Most of us have been taught since residency that treating hyponatremia with saline solution may be hazardous, even fatal, and that fluid restriction is the treatment of choice. Now, a study from Baylor and The University of California at San Francisco on 53 postmenopausal women with chronic symptomatic hyponatremia suggests that the opposite is true (JAMA 1999;281:2299-2304). Their study showed that fluid restriction was ineffective and was associated with severe adverse outcomes (including death in all the women who were treated in such a fashion). Conversely, all women treated with hypertonic saline showed no evidence of brain damage at one year. The study was a nonrandomized prospective study. An accompanying editorial suggests that fluid restriction should be abandoned as therapy for hyponatremia (JAMA 1999;281:2342-2343).
Celecoxib (Celebrex-Searle) may be considered as the anti-inflammatory of choice in patients on warfarin, since the drug has no effect on platelet aggregation. But several reports on increases in prothrombin times in patients taking warfarin and celecoxib concurrently have prompted Searle to issue a "Dear Doctor" letter regarding a potential drug interaction. They are recommending that anticoagulant activity should be monitored closely when initiating celecoxib in patients on warfarin. There have been no reports of bleeding due to the drug combination. There is no indication if Merck’s reofecoxib (Vioxx), the other COX-2 inhibitor currently available, has also been reported to increase INR by 8-11%, and requires monitoring when used concurrently with with warfarin.
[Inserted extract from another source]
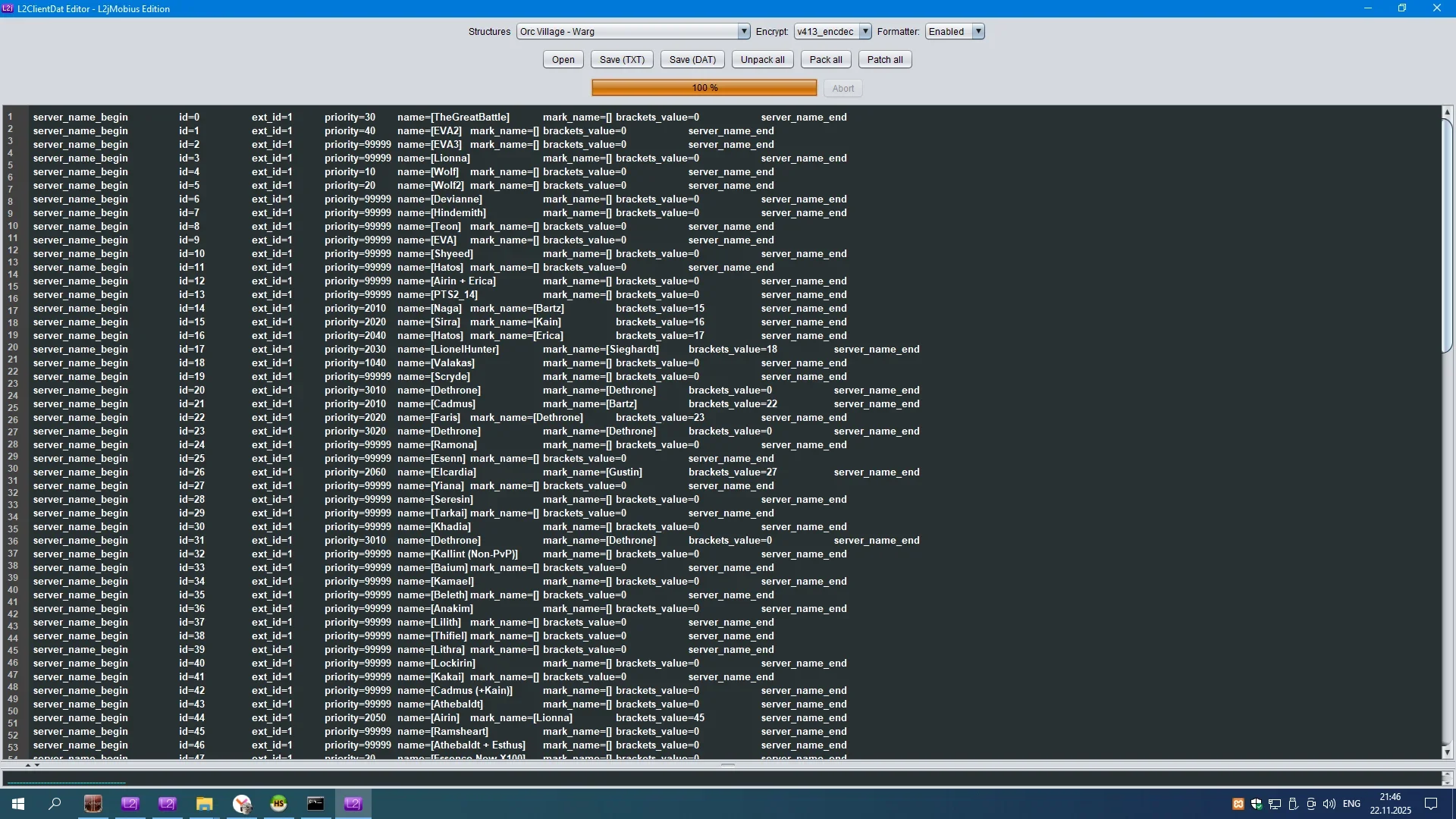Click the orange 100% progress bar
The width and height of the screenshot is (1456, 819).
coord(704,88)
Janssen’s astemizole (Hismanal) was one of the first nonsedating antihistamines available in this country. Soon after its release, however, reports started coming in to the FDA of arrhythmias and other severe reactions associated with use of the drug, especially when it was taken in combination with certain other drugs. Now, astemizole has met the same fate as terfenadine (Seldane) with Janssen’s announcement last month that it is voluntarily withdrawing astemizole from the U.S. market. The company said that the reason for the withdrawal is competition from other allergy medications—not safety concerns.